[Data supplied]
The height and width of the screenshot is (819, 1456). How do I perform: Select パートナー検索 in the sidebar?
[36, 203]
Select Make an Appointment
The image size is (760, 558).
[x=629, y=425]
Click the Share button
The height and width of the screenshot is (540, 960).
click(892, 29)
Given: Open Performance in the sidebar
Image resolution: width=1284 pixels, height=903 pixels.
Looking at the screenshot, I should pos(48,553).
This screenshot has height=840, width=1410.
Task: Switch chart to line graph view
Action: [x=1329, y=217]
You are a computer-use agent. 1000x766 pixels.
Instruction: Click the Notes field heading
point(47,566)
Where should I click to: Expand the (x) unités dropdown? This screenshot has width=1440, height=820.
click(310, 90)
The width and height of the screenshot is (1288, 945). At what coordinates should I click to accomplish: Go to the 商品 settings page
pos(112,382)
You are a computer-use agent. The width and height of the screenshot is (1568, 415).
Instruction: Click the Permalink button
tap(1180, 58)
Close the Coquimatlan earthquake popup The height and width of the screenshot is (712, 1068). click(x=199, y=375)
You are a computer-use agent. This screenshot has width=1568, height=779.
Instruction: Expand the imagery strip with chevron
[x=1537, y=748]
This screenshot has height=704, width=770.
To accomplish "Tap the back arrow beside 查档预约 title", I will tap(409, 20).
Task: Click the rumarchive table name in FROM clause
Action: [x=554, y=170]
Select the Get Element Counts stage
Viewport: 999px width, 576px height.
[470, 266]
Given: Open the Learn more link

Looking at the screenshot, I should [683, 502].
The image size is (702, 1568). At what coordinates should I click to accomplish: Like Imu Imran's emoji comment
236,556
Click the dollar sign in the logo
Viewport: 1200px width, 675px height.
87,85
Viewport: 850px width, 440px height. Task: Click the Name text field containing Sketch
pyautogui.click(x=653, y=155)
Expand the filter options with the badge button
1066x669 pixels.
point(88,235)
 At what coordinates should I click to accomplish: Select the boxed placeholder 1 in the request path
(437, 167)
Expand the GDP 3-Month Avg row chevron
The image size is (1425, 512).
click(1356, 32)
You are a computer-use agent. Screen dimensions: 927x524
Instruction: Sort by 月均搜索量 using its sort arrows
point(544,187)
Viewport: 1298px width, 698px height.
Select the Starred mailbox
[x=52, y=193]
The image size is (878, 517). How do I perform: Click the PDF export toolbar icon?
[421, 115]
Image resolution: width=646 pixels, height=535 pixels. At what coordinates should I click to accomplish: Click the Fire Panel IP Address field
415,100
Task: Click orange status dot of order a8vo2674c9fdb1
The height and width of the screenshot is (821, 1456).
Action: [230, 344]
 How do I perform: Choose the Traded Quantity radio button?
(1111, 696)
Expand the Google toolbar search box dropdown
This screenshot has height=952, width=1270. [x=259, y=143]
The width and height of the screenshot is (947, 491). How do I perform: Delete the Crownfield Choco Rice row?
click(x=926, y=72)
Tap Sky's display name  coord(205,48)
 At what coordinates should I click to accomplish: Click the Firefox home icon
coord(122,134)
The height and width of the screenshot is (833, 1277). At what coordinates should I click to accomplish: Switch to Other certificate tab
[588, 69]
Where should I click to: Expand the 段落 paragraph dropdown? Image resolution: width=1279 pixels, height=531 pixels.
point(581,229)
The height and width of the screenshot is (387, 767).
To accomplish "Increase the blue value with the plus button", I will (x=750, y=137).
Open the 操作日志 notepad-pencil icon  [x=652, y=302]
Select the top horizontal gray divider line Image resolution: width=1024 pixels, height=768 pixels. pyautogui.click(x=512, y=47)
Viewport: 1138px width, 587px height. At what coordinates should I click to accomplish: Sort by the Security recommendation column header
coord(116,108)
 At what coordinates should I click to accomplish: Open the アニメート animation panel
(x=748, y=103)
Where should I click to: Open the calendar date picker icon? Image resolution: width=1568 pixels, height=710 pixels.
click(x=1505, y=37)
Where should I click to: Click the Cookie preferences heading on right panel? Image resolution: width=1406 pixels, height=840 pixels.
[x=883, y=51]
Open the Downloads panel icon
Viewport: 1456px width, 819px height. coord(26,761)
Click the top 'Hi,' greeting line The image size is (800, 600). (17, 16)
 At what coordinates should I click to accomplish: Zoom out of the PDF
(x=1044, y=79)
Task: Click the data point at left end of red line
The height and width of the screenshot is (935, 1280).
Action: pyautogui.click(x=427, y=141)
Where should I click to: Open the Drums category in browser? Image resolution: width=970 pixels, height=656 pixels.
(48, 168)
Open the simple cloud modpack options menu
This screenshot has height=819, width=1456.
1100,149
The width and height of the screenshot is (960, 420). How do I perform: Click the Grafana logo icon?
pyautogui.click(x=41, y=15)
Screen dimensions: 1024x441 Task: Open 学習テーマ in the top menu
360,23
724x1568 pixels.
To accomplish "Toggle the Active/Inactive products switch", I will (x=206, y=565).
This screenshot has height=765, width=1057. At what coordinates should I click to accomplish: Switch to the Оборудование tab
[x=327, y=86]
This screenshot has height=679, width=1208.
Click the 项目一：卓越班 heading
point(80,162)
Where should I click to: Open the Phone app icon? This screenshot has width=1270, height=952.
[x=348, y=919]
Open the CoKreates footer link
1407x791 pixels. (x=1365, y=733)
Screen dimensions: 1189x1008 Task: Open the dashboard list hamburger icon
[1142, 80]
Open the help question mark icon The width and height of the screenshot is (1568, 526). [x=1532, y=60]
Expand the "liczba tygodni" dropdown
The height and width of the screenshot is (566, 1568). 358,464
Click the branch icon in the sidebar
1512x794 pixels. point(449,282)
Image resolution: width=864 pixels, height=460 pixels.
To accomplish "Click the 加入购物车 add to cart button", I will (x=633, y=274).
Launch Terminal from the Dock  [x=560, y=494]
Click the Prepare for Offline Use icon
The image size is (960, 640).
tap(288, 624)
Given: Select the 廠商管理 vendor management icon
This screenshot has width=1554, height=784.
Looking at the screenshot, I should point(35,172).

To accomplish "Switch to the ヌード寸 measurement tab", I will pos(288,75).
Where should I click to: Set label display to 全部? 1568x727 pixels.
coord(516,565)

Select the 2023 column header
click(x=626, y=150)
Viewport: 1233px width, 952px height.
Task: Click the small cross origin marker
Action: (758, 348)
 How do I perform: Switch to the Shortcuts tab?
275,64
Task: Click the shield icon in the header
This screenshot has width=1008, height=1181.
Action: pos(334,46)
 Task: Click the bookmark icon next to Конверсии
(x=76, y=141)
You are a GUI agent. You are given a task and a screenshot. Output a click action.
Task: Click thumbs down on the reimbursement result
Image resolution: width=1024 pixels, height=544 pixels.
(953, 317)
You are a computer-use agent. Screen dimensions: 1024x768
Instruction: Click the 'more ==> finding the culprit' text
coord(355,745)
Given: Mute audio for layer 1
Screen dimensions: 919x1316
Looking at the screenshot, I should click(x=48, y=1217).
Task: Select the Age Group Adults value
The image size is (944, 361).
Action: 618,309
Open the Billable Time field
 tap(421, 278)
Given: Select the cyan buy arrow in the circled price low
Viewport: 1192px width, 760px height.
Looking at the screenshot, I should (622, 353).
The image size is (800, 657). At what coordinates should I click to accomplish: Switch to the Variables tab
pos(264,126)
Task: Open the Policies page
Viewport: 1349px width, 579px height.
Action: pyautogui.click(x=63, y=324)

[Given instruction] In the rows above, replace each "Instruction" with "Command" and leave everything else unchanged.

[Task solution]
The height and width of the screenshot is (819, 1456). How do I perform: Select パートナー検索 in the sidebar?
[36, 203]
Select Make an Appointment
The image size is (760, 558).
[x=629, y=425]
Click the Share button
The height and width of the screenshot is (540, 960).
click(892, 29)
Given: Open Performance in the sidebar
Image resolution: width=1284 pixels, height=903 pixels.
Looking at the screenshot, I should pos(48,553).
This screenshot has height=840, width=1410.
Task: Switch chart to line graph view
Action: [x=1329, y=217]
You are a computer-use agent. 1000x766 pixels.
Command: Click the Notes field heading
point(47,566)
Where should I click to: Expand the (x) unités dropdown? This screenshot has width=1440, height=820.
click(310, 90)
The width and height of the screenshot is (1288, 945). At what coordinates should I click to accomplish: Go to the 商品 settings page
pos(112,382)
You are a computer-use agent. The width and height of the screenshot is (1568, 415).
Command: Click the Permalink button
tap(1180, 58)
Close the Coquimatlan earthquake popup The height and width of the screenshot is (712, 1068). click(x=199, y=375)
You are a computer-use agent. This screenshot has width=1568, height=779.
Command: Expand the imagery strip with chevron
[x=1537, y=748]
This screenshot has height=704, width=770.
To accomplish "Tap the back arrow beside 查档预约 title", I will tap(409, 20).
Task: Click the rumarchive table name in FROM clause
Action: [x=554, y=170]
Select the Get Element Counts stage
Viewport: 999px width, 576px height.
[470, 266]
Given: Open the Learn more link

Looking at the screenshot, I should [683, 502].
The image size is (702, 1568). At what coordinates should I click to accomplish: Like Imu Imran's emoji comment
236,556
Click the dollar sign in the logo
Viewport: 1200px width, 675px height.
87,85
Viewport: 850px width, 440px height. Task: Click the Name text field containing Sketch
pyautogui.click(x=653, y=155)
Expand the filter options with the badge button
1066x669 pixels.
point(88,235)
 At what coordinates should I click to accomplish: Select the boxed placeholder 1 in the request path
(437, 167)
Expand the GDP 3-Month Avg row chevron
The image size is (1425, 512).
click(1356, 32)
You are a computer-use agent. Screen dimensions: 927x524
Command: Sort by 月均搜索量 using its sort arrows
point(544,187)
Viewport: 1298px width, 698px height.
Select the Starred mailbox
[x=52, y=193]
The image size is (878, 517). How do I perform: Click the PDF export toolbar icon?
[421, 115]
Image resolution: width=646 pixels, height=535 pixels. At what coordinates should I click to accomplish: Click the Fire Panel IP Address field
415,100
Task: Click orange status dot of order a8vo2674c9fdb1
The height and width of the screenshot is (821, 1456).
Action: [230, 344]
 How do I perform: Choose the Traded Quantity radio button?
(1111, 696)
Expand the Google toolbar search box dropdown
This screenshot has height=952, width=1270. [x=259, y=143]
The width and height of the screenshot is (947, 491). How do I perform: Delete the Crownfield Choco Rice row?
click(x=926, y=72)
Tap Sky's display name  coord(205,48)
 At what coordinates should I click to accomplish: Click the Firefox home icon
coord(122,134)
The height and width of the screenshot is (833, 1277). At what coordinates should I click to accomplish: Switch to Other certificate tab
[588, 69]
Where should I click to: Expand the 段落 paragraph dropdown? Image resolution: width=1279 pixels, height=531 pixels.
point(581,229)
The height and width of the screenshot is (387, 767).
To accomplish "Increase the blue value with the plus button", I will (x=750, y=137).
Open the 操作日志 notepad-pencil icon  [x=652, y=302]
Select the top horizontal gray divider line Image resolution: width=1024 pixels, height=768 pixels. pyautogui.click(x=512, y=47)
Viewport: 1138px width, 587px height. At what coordinates should I click to accomplish: Sort by the Security recommendation column header
coord(116,108)
 At what coordinates should I click to accomplish: Open the アニメート animation panel
(x=748, y=103)
Where should I click to: Open the calendar date picker icon? Image resolution: width=1568 pixels, height=710 pixels.
click(x=1505, y=37)
Where should I click to: Click the Cookie preferences heading on right panel? Image resolution: width=1406 pixels, height=840 pixels.
[x=883, y=51]
Open the Downloads panel icon
Viewport: 1456px width, 819px height. coord(26,761)
Click the top 'Hi,' greeting line The image size is (800, 600). (17, 16)
 At what coordinates should I click to accomplish: Zoom out of the PDF
(x=1044, y=79)
Task: Click the data point at left end of red line
The height and width of the screenshot is (935, 1280).
Action: pyautogui.click(x=427, y=141)
Where should I click to: Open the Drums category in browser? Image resolution: width=970 pixels, height=656 pixels.
(48, 168)
Open the simple cloud modpack options menu
This screenshot has height=819, width=1456.
1100,149
The width and height of the screenshot is (960, 420). How do I perform: Click the Grafana logo icon?
pyautogui.click(x=41, y=15)
Screen dimensions: 1024x441 Task: Open 学習テーマ in the top menu
360,23
724x1568 pixels.
To accomplish "Toggle the Active/Inactive products switch", I will (x=206, y=565).
This screenshot has height=765, width=1057. At what coordinates should I click to accomplish: Switch to the Оборудование tab
[x=327, y=86]
This screenshot has height=679, width=1208.
Click the 项目一：卓越班 heading
point(80,162)
Where should I click to: Open the Phone app icon? This screenshot has width=1270, height=952.
[x=348, y=919]
Open the CoKreates footer link
1407x791 pixels. (x=1365, y=733)
Screen dimensions: 1189x1008 Task: Open the dashboard list hamburger icon
[1142, 80]
Open the help question mark icon The width and height of the screenshot is (1568, 526). [x=1532, y=60]
Expand the "liczba tygodni" dropdown
The height and width of the screenshot is (566, 1568). 358,464
Click the branch icon in the sidebar
1512x794 pixels. point(449,282)
Image resolution: width=864 pixels, height=460 pixels.
To accomplish "Click the 加入购物车 add to cart button", I will (x=633, y=274).
Launch Terminal from the Dock  [x=560, y=494]
Click the Prepare for Offline Use icon
The image size is (960, 640).
tap(288, 624)
Given: Select the 廠商管理 vendor management icon
This screenshot has width=1554, height=784.
Looking at the screenshot, I should point(35,172).

To accomplish "Switch to the ヌード寸 measurement tab", I will pos(288,75).
Where should I click to: Set label display to 全部? 1568x727 pixels.
coord(516,565)

Select the 2023 column header
click(x=626, y=150)
Viewport: 1233px width, 952px height.
Task: Click the small cross origin marker
Action: (758, 348)
 How do I perform: Switch to the Shortcuts tab?
275,64
Task: Click the shield icon in the header
This screenshot has width=1008, height=1181.
Action: pos(334,46)
 Task: Click the bookmark icon next to Конверсии
(x=76, y=141)
You are a GUI agent. You are given a task and a screenshot. Output a click action.
Task: Click thumbs down on the reimbursement result
Image resolution: width=1024 pixels, height=544 pixels.
(953, 317)
You are a computer-use agent. Screen dimensions: 1024x768
Command: Click the 'more ==> finding the culprit' text
coord(355,745)
Given: Mute audio for layer 1
Screen dimensions: 919x1316
Looking at the screenshot, I should click(x=48, y=1217).
Task: Select the Age Group Adults value
The image size is (944, 361).
Action: 618,309
Open the Billable Time field
 tap(421, 278)
Given: Select the cyan buy arrow in the circled price low
Viewport: 1192px width, 760px height.
Looking at the screenshot, I should (622, 353).
The image size is (800, 657). At what coordinates should I click to accomplish: Switch to the Variables tab
pos(264,126)
Task: Open the Policies page
Viewport: 1349px width, 579px height.
Action: pyautogui.click(x=63, y=324)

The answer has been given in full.